AI and cloud software aim to shape the future of wind energy

AI and cloud software aim to shape the future of wind energy

Artificial intelligence (AI) and cloud software are driving energy innovation in a variety of ways, from automating the process of optimizing energy networks to fully managing maintenance schedules and energy flow.

They can also help with disaster prevention, by predicting and identifying problems such as faulty transmission lines, failing transformers, and system overloads. Couple that with deep learning and the power of AI and the cloud and the role they are playing in the industry is truly transformational.

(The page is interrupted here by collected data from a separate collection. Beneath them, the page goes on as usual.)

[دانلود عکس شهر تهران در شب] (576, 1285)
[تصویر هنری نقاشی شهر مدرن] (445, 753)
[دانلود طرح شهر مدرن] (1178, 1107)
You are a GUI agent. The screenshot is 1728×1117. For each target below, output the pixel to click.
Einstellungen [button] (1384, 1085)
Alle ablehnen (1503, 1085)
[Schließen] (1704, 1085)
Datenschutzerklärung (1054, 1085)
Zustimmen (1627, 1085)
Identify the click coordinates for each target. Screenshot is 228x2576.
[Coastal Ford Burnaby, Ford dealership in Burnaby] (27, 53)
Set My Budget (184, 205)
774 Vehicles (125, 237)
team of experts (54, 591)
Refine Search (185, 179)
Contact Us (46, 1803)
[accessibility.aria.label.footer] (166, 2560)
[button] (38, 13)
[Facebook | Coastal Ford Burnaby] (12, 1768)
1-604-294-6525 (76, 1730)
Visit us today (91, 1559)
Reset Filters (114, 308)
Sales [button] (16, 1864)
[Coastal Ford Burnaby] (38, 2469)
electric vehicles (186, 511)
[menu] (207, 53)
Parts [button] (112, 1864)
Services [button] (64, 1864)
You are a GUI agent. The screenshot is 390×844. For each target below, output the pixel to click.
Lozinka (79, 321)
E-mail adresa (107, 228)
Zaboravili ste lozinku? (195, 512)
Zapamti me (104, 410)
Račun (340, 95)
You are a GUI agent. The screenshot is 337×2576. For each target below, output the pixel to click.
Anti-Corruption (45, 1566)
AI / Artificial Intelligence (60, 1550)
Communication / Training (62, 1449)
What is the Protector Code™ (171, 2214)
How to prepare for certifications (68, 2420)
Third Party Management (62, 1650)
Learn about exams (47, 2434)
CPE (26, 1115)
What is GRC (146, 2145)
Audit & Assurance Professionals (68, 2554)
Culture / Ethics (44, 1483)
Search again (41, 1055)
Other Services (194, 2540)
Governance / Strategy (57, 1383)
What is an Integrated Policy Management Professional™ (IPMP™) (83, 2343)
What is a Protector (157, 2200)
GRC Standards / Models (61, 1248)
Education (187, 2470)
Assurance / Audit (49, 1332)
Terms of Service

Additionally, cloud computing alone presents a range of opportunities for energy providers. Backing up data to the cloud, for example, means energy companies can more easily comply with market regulations, while compiling information from regulators can be accomplished using automated analytics and reporting.

However, one area where their impact on the industry has shown great promise is in the regulation of wind energy. Since wind power generation is weather-dependent, having the ability to accurately predict its power output has in the past hinted at industry leaders, but leveraging artificial intelligence to Combine weather and satellite data, other weather forecast models and historical analysis, it becomes much easier to form an output power estimate.

In the United States, wind energy is responsible for providing more than 20% of total electricity production in 11 states. It supplies more than 50% of the electricity in Iowa and South Dakota and more than 30% in Kansas, North Dakota and Oklahoma. Overall, in 2021, wind power accounted for about 9% of total electricity generation in the United States.

Globally, the wind power market was valued at US$62.1 billion in 2019, according to Allied Market Research. This figure is expected to reach $127.2 billion by 2027 at a CAGR of 9.3% between 2020 and 2027.

According to the Allied Market Research report, Asia-Pacific accounted for the highest revenue share in 2019. However, for the forecast period between 2020 and 2027, Europe is expected to hold the highest share, due an increase in investments in countries such as France, Norway and the United Kingdom.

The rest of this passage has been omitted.